### [WHAT THE TASK REQUIRES]
Restate the records in full, so that each line matches the original exactly.

++++ SUPPLIED INFORMATION ++++

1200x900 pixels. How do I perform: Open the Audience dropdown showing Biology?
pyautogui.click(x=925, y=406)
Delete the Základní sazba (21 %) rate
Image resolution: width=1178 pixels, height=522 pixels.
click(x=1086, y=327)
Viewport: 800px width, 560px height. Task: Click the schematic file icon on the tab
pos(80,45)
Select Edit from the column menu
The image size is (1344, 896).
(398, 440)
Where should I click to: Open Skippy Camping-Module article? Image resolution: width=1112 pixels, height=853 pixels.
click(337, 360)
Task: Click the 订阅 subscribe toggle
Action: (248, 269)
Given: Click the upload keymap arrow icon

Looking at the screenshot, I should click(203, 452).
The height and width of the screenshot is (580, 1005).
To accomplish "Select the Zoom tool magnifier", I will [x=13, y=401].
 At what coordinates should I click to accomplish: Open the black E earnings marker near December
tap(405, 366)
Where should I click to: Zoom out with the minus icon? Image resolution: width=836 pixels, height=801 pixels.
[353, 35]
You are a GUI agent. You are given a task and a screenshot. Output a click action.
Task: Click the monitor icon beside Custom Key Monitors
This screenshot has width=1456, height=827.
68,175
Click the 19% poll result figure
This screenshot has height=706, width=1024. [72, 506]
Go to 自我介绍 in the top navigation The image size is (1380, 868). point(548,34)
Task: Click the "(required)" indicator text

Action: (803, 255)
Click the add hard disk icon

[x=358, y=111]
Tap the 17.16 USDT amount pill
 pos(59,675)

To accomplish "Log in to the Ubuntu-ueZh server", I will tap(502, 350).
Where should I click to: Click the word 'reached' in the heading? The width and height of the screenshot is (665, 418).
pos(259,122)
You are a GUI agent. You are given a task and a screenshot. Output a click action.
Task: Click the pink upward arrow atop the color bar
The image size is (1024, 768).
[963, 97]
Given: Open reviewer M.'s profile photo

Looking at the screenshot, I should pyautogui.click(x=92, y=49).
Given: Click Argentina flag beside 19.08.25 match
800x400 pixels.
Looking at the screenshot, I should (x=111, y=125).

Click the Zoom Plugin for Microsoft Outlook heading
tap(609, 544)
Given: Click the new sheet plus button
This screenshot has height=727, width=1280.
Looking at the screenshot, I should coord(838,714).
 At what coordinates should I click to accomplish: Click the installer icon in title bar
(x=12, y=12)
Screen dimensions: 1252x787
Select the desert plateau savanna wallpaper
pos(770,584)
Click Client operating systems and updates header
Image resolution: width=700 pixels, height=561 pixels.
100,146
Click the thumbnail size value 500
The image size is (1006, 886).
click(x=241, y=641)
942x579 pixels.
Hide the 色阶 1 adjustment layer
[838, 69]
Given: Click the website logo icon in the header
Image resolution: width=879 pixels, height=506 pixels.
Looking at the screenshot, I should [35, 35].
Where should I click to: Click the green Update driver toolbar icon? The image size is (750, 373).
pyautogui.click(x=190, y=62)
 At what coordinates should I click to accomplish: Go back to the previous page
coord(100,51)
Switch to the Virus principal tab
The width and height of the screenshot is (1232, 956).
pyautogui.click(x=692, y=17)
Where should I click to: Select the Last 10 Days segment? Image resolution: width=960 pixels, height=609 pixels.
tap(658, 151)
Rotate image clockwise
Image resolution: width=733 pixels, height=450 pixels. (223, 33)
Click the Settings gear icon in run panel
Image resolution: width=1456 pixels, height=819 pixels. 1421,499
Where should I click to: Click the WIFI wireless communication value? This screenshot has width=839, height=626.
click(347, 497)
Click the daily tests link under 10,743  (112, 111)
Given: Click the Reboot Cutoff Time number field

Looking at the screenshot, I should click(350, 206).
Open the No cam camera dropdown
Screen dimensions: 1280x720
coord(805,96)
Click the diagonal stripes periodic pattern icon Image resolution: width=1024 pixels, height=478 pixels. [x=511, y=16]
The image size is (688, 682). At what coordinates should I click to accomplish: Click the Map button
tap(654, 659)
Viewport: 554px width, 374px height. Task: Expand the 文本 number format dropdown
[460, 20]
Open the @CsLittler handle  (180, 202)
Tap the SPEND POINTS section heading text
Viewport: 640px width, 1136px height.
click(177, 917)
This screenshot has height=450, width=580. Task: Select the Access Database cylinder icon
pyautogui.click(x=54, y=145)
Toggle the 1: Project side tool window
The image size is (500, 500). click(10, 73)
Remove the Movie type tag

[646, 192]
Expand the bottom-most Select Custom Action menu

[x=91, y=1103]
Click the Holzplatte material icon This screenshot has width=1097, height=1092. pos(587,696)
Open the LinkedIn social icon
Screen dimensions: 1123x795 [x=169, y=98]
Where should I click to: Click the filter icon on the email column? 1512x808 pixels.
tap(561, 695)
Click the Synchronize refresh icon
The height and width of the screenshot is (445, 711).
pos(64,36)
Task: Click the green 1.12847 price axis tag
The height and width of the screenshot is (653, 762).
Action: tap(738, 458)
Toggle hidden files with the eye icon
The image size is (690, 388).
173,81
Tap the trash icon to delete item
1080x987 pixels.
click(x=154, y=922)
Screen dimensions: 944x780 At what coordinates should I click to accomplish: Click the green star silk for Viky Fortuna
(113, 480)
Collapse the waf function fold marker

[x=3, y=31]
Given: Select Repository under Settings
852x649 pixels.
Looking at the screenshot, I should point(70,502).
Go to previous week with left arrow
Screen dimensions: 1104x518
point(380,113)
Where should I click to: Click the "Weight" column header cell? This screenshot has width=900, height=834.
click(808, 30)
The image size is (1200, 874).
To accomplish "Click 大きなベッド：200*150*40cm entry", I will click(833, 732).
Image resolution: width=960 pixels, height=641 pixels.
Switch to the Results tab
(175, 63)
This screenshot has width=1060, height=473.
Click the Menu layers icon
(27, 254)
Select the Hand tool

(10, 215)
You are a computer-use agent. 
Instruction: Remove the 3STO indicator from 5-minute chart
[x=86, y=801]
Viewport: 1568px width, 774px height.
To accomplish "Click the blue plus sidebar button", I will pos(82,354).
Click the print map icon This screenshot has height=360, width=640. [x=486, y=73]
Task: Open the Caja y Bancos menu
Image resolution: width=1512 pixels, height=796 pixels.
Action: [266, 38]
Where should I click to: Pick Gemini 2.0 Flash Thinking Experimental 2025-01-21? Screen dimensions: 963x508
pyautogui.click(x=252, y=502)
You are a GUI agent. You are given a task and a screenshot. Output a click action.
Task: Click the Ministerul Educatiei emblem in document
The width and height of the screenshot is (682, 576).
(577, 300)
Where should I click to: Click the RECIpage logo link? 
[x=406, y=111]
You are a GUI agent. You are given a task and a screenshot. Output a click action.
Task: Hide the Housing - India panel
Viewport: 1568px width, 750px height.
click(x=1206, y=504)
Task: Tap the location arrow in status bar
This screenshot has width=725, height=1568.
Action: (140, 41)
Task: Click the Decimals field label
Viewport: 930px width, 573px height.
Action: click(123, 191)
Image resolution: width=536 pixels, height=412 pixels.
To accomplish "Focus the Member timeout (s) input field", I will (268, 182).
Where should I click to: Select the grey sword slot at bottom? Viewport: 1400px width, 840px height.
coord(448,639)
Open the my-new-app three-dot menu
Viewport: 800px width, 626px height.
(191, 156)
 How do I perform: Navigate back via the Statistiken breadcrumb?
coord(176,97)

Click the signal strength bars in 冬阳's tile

++++

### [REPLY TO THE EXERCISE]
1200x900 pixels. How do I perform: Open the Audience dropdown showing Biology?
pyautogui.click(x=925, y=406)
Delete the Základní sazba (21 %) rate
Image resolution: width=1178 pixels, height=522 pixels.
click(x=1086, y=327)
Viewport: 800px width, 560px height. Task: Click the schematic file icon on the tab
pos(80,45)
Select Edit from the column menu
The image size is (1344, 896).
(398, 440)
Where should I click to: Open Skippy Camping-Module article? Image resolution: width=1112 pixels, height=853 pixels.
click(337, 360)
Task: Click the 订阅 subscribe toggle
Action: (248, 269)
Given: Click the upload keymap arrow icon

Looking at the screenshot, I should click(203, 452).
The height and width of the screenshot is (580, 1005).
To accomplish "Select the Zoom tool magnifier", I will [x=13, y=401].
 At what coordinates should I click to accomplish: Open the black E earnings marker near December
tap(405, 366)
Where should I click to: Zoom out with the minus icon? Image resolution: width=836 pixels, height=801 pixels.
[353, 35]
You are a GUI agent. You are given a task and a screenshot. Output a click action.
Task: Click the monitor icon beside Custom Key Monitors
This screenshot has width=1456, height=827.
68,175
Click the 19% poll result figure
This screenshot has height=706, width=1024. [72, 506]
Go to 自我介绍 in the top navigation The image size is (1380, 868). point(548,34)
Task: Click the "(required)" indicator text

Action: (803, 255)
Click the add hard disk icon

[x=358, y=111]
Tap the 17.16 USDT amount pill
 pos(59,675)

To accomplish "Log in to the Ubuntu-ueZh server", I will tap(502, 350).
Where should I click to: Click the word 'reached' in the heading? The width and height of the screenshot is (665, 418).
pos(259,122)
You are a GUI agent. You are given a task and a screenshot. Output a click action.
Task: Click the pink upward arrow atop the color bar
The image size is (1024, 768).
[963, 97]
Given: Open reviewer M.'s profile photo

Looking at the screenshot, I should pyautogui.click(x=92, y=49).
Given: Click Argentina flag beside 19.08.25 match
800x400 pixels.
Looking at the screenshot, I should (x=111, y=125).

Click the Zoom Plugin for Microsoft Outlook heading
tap(609, 544)
Given: Click the new sheet plus button
This screenshot has height=727, width=1280.
Looking at the screenshot, I should coord(838,714).
 At what coordinates should I click to accomplish: Click the installer icon in title bar
(x=12, y=12)
Screen dimensions: 1252x787
Select the desert plateau savanna wallpaper
pos(770,584)
Click Client operating systems and updates header
Image resolution: width=700 pixels, height=561 pixels.
100,146
Click the thumbnail size value 500
The image size is (1006, 886).
click(x=241, y=641)
942x579 pixels.
Hide the 色阶 1 adjustment layer
[838, 69]
Given: Click the website logo icon in the header
Image resolution: width=879 pixels, height=506 pixels.
Looking at the screenshot, I should [35, 35].
Where should I click to: Click the green Update driver toolbar icon? The image size is (750, 373).
pyautogui.click(x=190, y=62)
 At what coordinates should I click to accomplish: Go back to the previous page
coord(100,51)
Switch to the Virus principal tab
The width and height of the screenshot is (1232, 956).
pyautogui.click(x=692, y=17)
Where should I click to: Select the Last 10 Days segment? Image resolution: width=960 pixels, height=609 pixels.
tap(658, 151)
Rotate image clockwise
Image resolution: width=733 pixels, height=450 pixels. (223, 33)
Click the Settings gear icon in run panel
Image resolution: width=1456 pixels, height=819 pixels. 1421,499
Where should I click to: Click the WIFI wireless communication value? This screenshot has width=839, height=626.
click(347, 497)
Click the daily tests link under 10,743  (112, 111)
Given: Click the Reboot Cutoff Time number field

Looking at the screenshot, I should click(350, 206).
Open the No cam camera dropdown
Screen dimensions: 1280x720
coord(805,96)
Click the diagonal stripes periodic pattern icon Image resolution: width=1024 pixels, height=478 pixels. [x=511, y=16]
The image size is (688, 682). At what coordinates should I click to accomplish: Click the Map button
tap(654, 659)
Viewport: 554px width, 374px height. Task: Expand the 文本 number format dropdown
[460, 20]
Open the @CsLittler handle  (180, 202)
Tap the SPEND POINTS section heading text
Viewport: 640px width, 1136px height.
click(177, 917)
This screenshot has height=450, width=580. Task: Select the Access Database cylinder icon
pyautogui.click(x=54, y=145)
Toggle the 1: Project side tool window
The image size is (500, 500). click(10, 73)
Remove the Movie type tag

[646, 192]
Expand the bottom-most Select Custom Action menu

[x=91, y=1103]
Click the Holzplatte material icon This screenshot has width=1097, height=1092. pos(587,696)
Open the LinkedIn social icon
Screen dimensions: 1123x795 [x=169, y=98]
Where should I click to: Click the filter icon on the email column? 1512x808 pixels.
tap(561, 695)
Click the Synchronize refresh icon
The height and width of the screenshot is (445, 711).
pos(64,36)
Task: Click the green 1.12847 price axis tag
The height and width of the screenshot is (653, 762).
Action: tap(738, 458)
Toggle hidden files with the eye icon
The image size is (690, 388).
173,81
Tap the trash icon to delete item
1080x987 pixels.
click(x=154, y=922)
Screen dimensions: 944x780 At what coordinates should I click to accomplish: Click the green star silk for Viky Fortuna
(113, 480)
Collapse the waf function fold marker

[x=3, y=31]
Given: Select Repository under Settings
852x649 pixels.
Looking at the screenshot, I should point(70,502).
Go to previous week with left arrow
Screen dimensions: 1104x518
point(380,113)
Where should I click to: Click the "Weight" column header cell? This screenshot has width=900, height=834.
click(808, 30)
The image size is (1200, 874).
To accomplish "Click 大きなベッド：200*150*40cm entry", I will click(833, 732).
Image resolution: width=960 pixels, height=641 pixels.
Switch to the Results tab
(175, 63)
This screenshot has width=1060, height=473.
Click the Menu layers icon
(27, 254)
Select the Hand tool

(10, 215)
You are a computer-use agent. 
Instruction: Remove the 3STO indicator from 5-minute chart
[x=86, y=801]
Viewport: 1568px width, 774px height.
To accomplish "Click the blue plus sidebar button", I will pos(82,354).
Click the print map icon This screenshot has height=360, width=640. [x=486, y=73]
Task: Open the Caja y Bancos menu
Image resolution: width=1512 pixels, height=796 pixels.
Action: [266, 38]
Where should I click to: Pick Gemini 2.0 Flash Thinking Experimental 2025-01-21? Screen dimensions: 963x508
pyautogui.click(x=252, y=502)
You are a GUI agent. You are given a task and a screenshot. Output a click action.
Task: Click the Ministerul Educatiei emblem in document
The width and height of the screenshot is (682, 576).
(577, 300)
Where should I click to: Click the RECIpage logo link? 
[x=406, y=111]
You are a GUI agent. You are given a task and a screenshot. Output a click action.
Task: Hide the Housing - India panel
Viewport: 1568px width, 750px height.
click(x=1206, y=504)
Task: Tap the location arrow in status bar
This screenshot has width=725, height=1568.
Action: (140, 41)
Task: Click the Decimals field label
Viewport: 930px width, 573px height.
Action: click(123, 191)
Image resolution: width=536 pixels, height=412 pixels.
To accomplish "Focus the Member timeout (s) input field", I will (268, 182).
Where should I click to: Select the grey sword slot at bottom? Viewport: 1400px width, 840px height.
coord(448,639)
Open the my-new-app three-dot menu
Viewport: 800px width, 626px height.
(191, 156)
 How do I perform: Navigate back via the Statistiken breadcrumb?
coord(176,97)

Click the signal strength bars in 冬阳's tile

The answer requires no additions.